Twenty years into being a diabetes mom, I sometimes think the best way to approach this all has been a bit like Andy Dufresne, the main character in Stephen King’s classic book and film, Shawshank Redemption.
Because like Andy’s challenge of being faced with the possibility of life in prison, we who enter the diabetes life are faced with the ultimate question:
“What are you gonna do: get busy living, or get busy dying?”
For me, as a parent, even back when my daughter with diabetes was a tiny little thing on the old insulins NPH and R, even when she was a struggling teen, even when she dashed off to college 500 miles away and even today, as she navigates this life almost on her own as a young professional, my choice has always, no questions asked, been the latter. I’ve always wanted to get busy living.
But how?
There was no magic wand for me to wave to get there. Finding a way to help my child, my family and myself live happily with diabetes on board was really hard. It occurs to me from time to time that just sinking back into fear, restricting, and feeling defeated would have been easier.
So I echo back to Andy Dufrense. That guy, quietly and without pomp, chipped away at the wall keeping him from his freedom. He had patience. He had faith. And he had a goal. So did I. Sometimes, it felt endless. Would we ever get through to a place where we were “okay?” In a way, that answer didn’t totally matter. What mattered is we were trying. What mattered is we were refusing to accept the constraints put on us. And over time it worked.

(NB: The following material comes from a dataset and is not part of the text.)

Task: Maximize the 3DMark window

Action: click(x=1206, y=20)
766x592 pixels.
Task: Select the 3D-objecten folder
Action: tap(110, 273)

I had to take a lot of leaps of faith, and give up a lot of my “self” to allow my child to embrace herself and ironically – to rediscover my own self. When you are the mother of a child with an incurable disease, it seeps into every cell of your being. It’s easy to become someone who exists only for their child. It feels selfless but, upon reflection, might be a little selfish. And so I had to find a way to let go of some of that.
Diabetes camp was a start. Offered the choice between being updated on blood sugar and such things or trusting camp to take it on, that first year I almost had to force my hand down and check off the “let them do it” box. And I’ll be honest: I was nervous at first. Back home and away from being her medical caretaker, advocate and hero, I felt hollow. But the more times I did it, the more that “hollow” refilled with the many things that made me “me” before I was a diabetes mom, and would go on to make me “me” in the future. And hey, my ego may have taken a blow but, she could be just fine without me.
Then I had to extend this in “real life” and not just camp life. This has to be so hard for parents today. Armed with tools that show them every single up and down and in between, it has to be terrifying to send them off where – goodness – you might not have control. But I did it. My daughter went on bike rides with her friends (and without me following her in a car waving glucose tabs at her as I would have preferred!). She went to sleepovers where the parents knew only the basics. She went on overnight school trips without a nurse and without me. Every little chip in that wall came with much sweat (and maybe some secret tears) from me. But every chip got us closer to freedom
Andy Dufrense swam through a river of sh** to reach his joy; we kind of did too.
And that’s how I came to be the (almost always) confident parent of a child with diabetes. There were days I wondered if I’d ever get there. But the journey itself was worthy, and the finishing point is amazing.
My kid is grown, confident, living on her own, rocking the world, looking back on what she sees as a giddy, happy, semi-normal childhood. I’m the mom/advocate who also found time to play tennis, hang with friends, and charge toward my own career goals.
The tools we have today should make parents stronger, guide them to make better decisions, and help them let go.